### DOEL
Noem elke regel uit de vermeldingen hieronder waarin de tekenreeks "pixels" voorkomt.

### AANGELEVERDE GEGEVENS

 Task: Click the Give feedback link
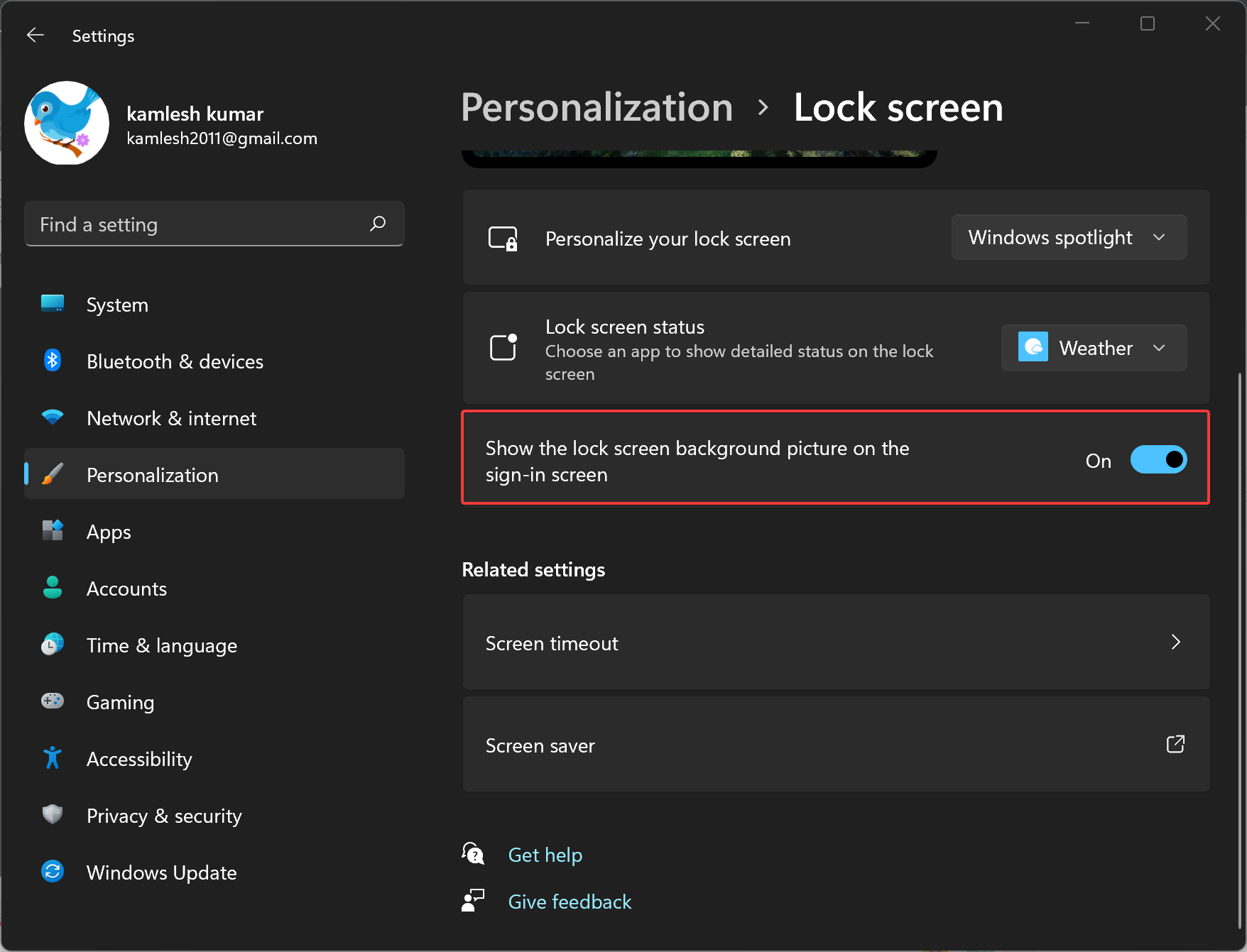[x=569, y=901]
--
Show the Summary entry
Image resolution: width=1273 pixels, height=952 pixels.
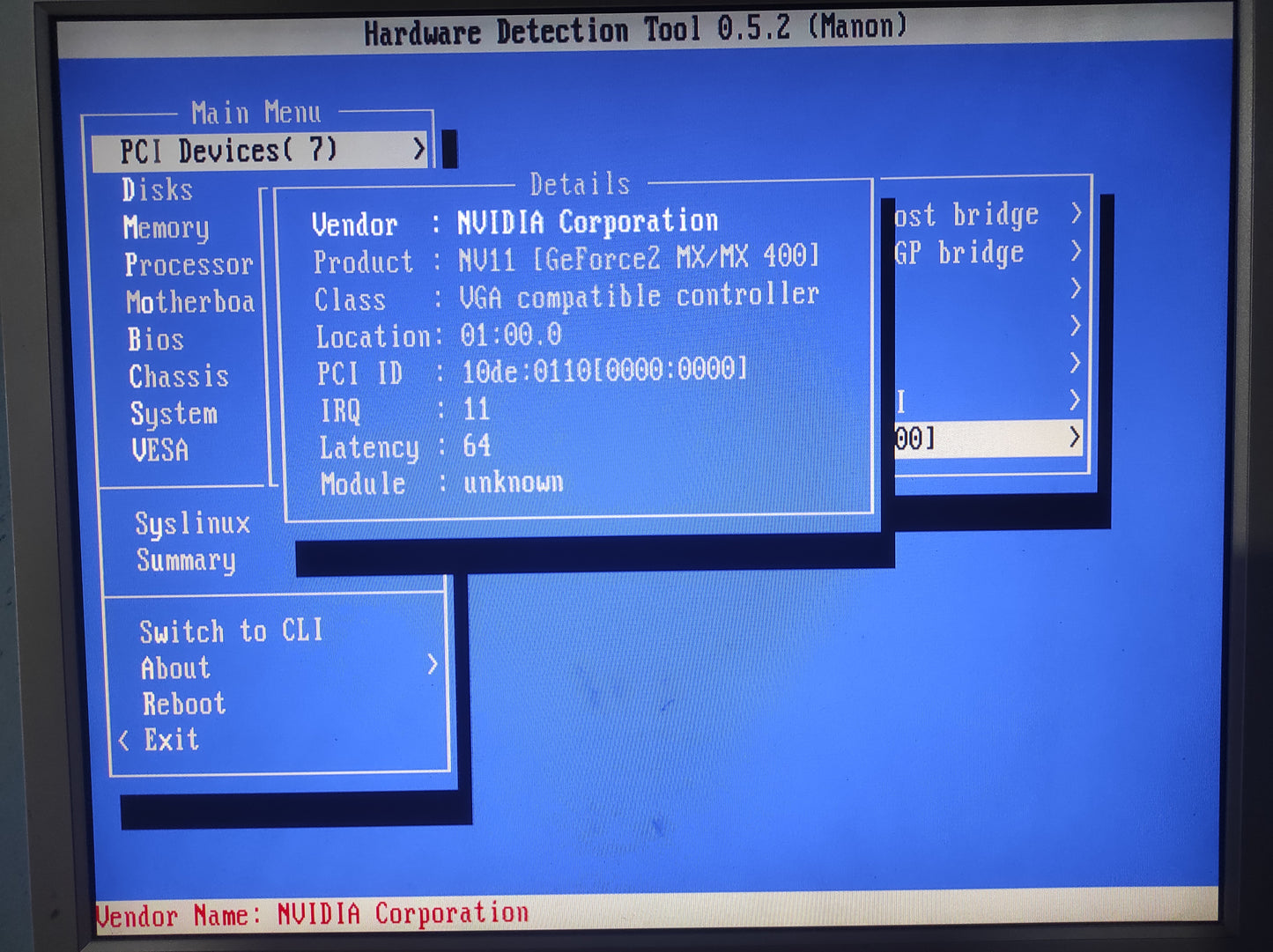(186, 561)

### ANTWOORD OP OEFENING
Image resolution: width=1273 pixels, height=952 pixels.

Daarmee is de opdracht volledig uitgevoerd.